_TASK DESCRIPTION_
Copy, from the data below, every line that has "This" in it.

_RECORDS FOR PROCESSING_
BEGIN

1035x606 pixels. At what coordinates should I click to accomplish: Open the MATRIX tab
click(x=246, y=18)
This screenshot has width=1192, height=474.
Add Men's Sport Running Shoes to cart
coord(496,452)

END
BEGIN

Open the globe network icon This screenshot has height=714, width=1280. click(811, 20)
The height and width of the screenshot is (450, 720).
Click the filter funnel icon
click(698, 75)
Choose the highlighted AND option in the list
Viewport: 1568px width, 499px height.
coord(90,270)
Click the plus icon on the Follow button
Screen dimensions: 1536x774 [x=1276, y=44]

END

_RESULT BELOW_
This screenshot has width=1192, height=474.
Open the globe network icon This screenshot has height=714, width=1280. click(811, 20)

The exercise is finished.